----- Text for analysis
So did you quasi nice?

SPEAKER_01:

Yeah, yeah.

SPEAKER_03:

We were we were all slipping in the ice doing uh formation runs, you know.

SPEAKER_01:

Oh, you're talking about in in New Jersey, in the our wonderful snowstorm before we landed in the desert at 100 degrees eat. Correct. That's funny. Did anybody get you any birthday presents while you're in New Jersey?

SPEAKER_03:

No, I don't even think I told anybody. That's that's smart.

SPEAKER_01:

Usually you just get an ass beating.

SPEAKER_03:

Yes, correct.

SPEAKER_01:

That's good. So when you uh got to Kuwait, did you guys already have ideas of what teams you were gonna be in, or did you like you have you guys separated out in any way?

SPEAKER_03:

Yeah, yeah, we were our we were all already in our squads and everything. It was it was already done. I think the only thing there was confusion on was what weapon systems each platoon would have. So I don't know if you remember, but at the beginning, a lot of people thought the Mark 19 was gonna be kind of a worthless weapon at such close quarters. So a lot of the platoons were trying to get rid of their marks to get you know uh light and medium machine guns. And then obviously that changed after our first engagement. Everybody wanted their Mark 19s back. Uh but I I still had the Mark 19 all the way while we were in Kuwait and everything. But yeah, all the squads and everything were divvied out.

SPEAKER_01:

Who were you with?

SPEAKER_03:

I was in the Lee vehicle. Uh our driver was Daniels. Uh, we had the platoon commander, which is Gunny Crutcher. Yeah. Uh we had uh uh one of our medics was in the vehicle. Um and I think that was just us up in the front vehicle.

SPEAKER_01:

Okay. And I don't know if I remember both of your medics. I know you had Dialka. Who else did you have?

SPEAKER_03:

So we we he was the Filipino one, and then we had a uh light-skinned black guy. Uh I can't remember his name. It's I should know his name. I was with him the entire time, but I just can't think of his name right now.

SPEAKER_01:

No, that's all right. Yeah, it's you know, 20 years on, sometimes things don't pop back. You just called him Doc. That's the same as I did with all of our trucks. Yeah, they were always Doc. They didn't have a name. Yeah. All right, cool. And did you stay in the lead truck the whole time? Was it all, or did you guys like shift around during the deployment?
----------
----- Given data
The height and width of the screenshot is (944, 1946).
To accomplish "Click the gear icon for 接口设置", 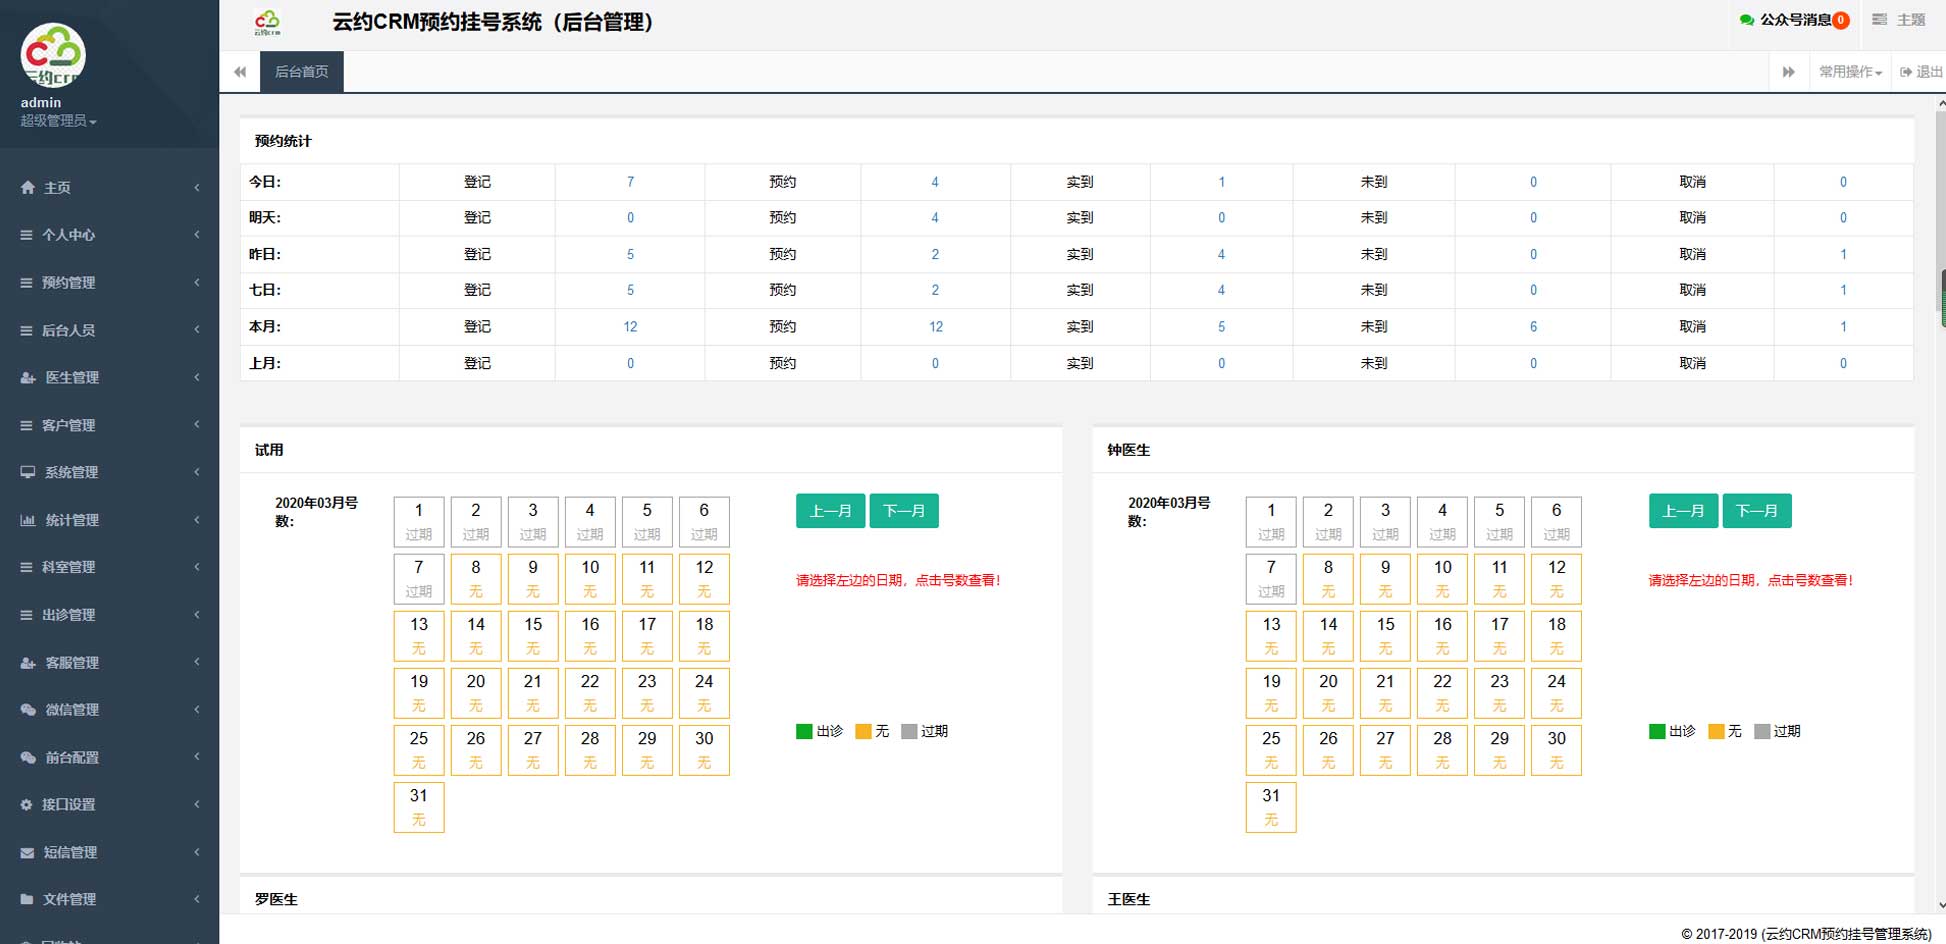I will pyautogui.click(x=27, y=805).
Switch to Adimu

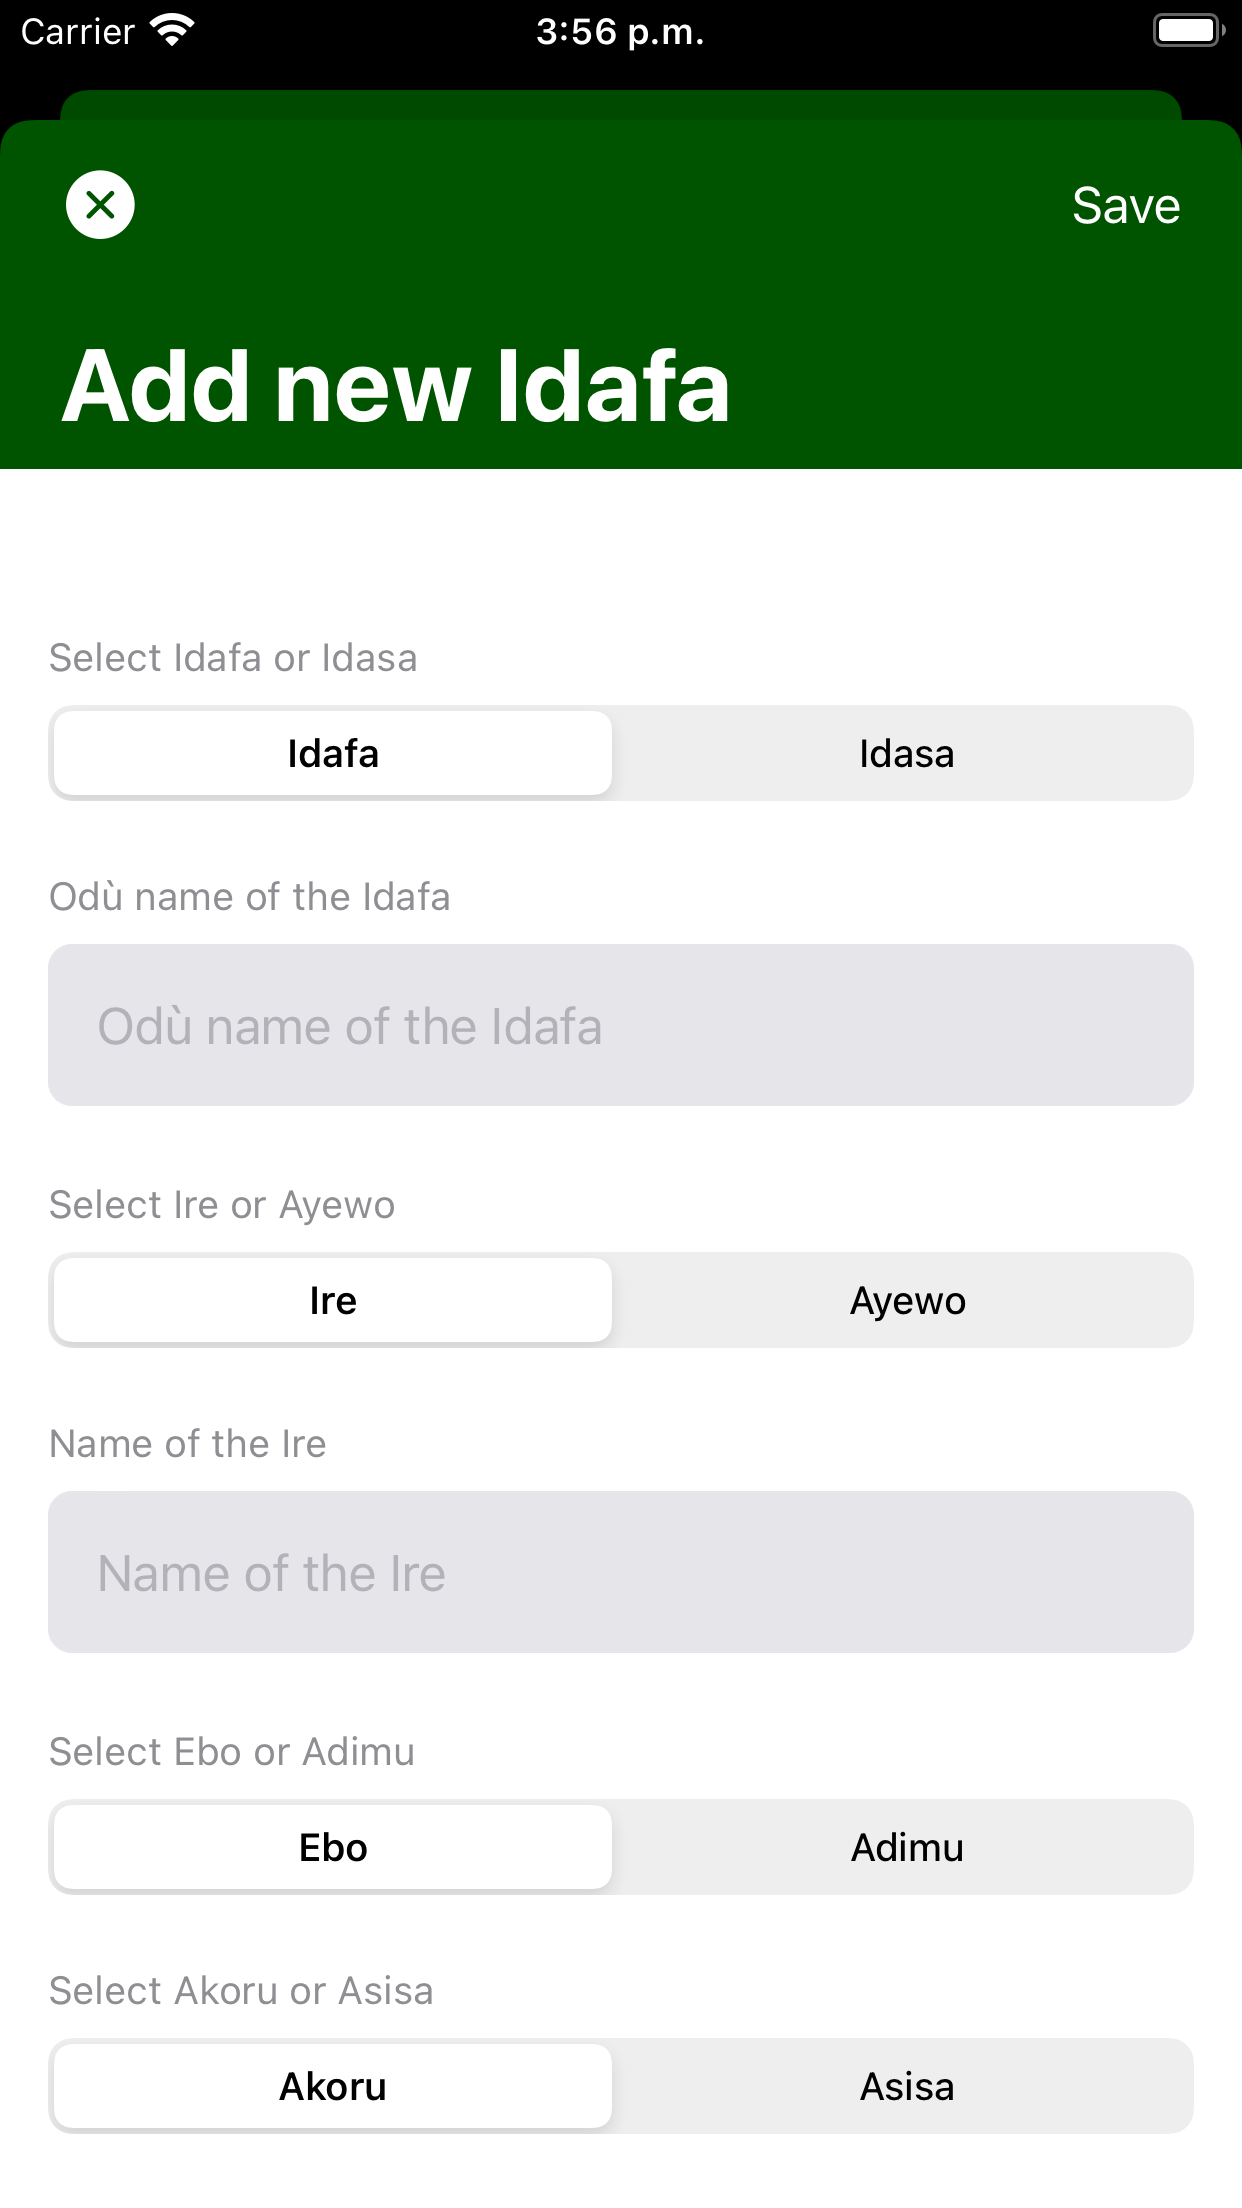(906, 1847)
----------
= Problem to solve =
Reproduce the transcript between "Yeah, yeah." and "in New Jersey?", inclusive, replacing "snowstorm" with "blizzard".

= Exercise response =
Yeah, yeah.

SPEAKER_03:

We were we were all slipping in the ice doing uh formation runs, you know.

SPEAKER_01:

Oh, you're talking about in in New Jersey, in the our wonderful blizzard before we landed in the desert at 100 degrees eat. Correct. That's funny. Did anybody get you any birthday presents while you're in New Jersey?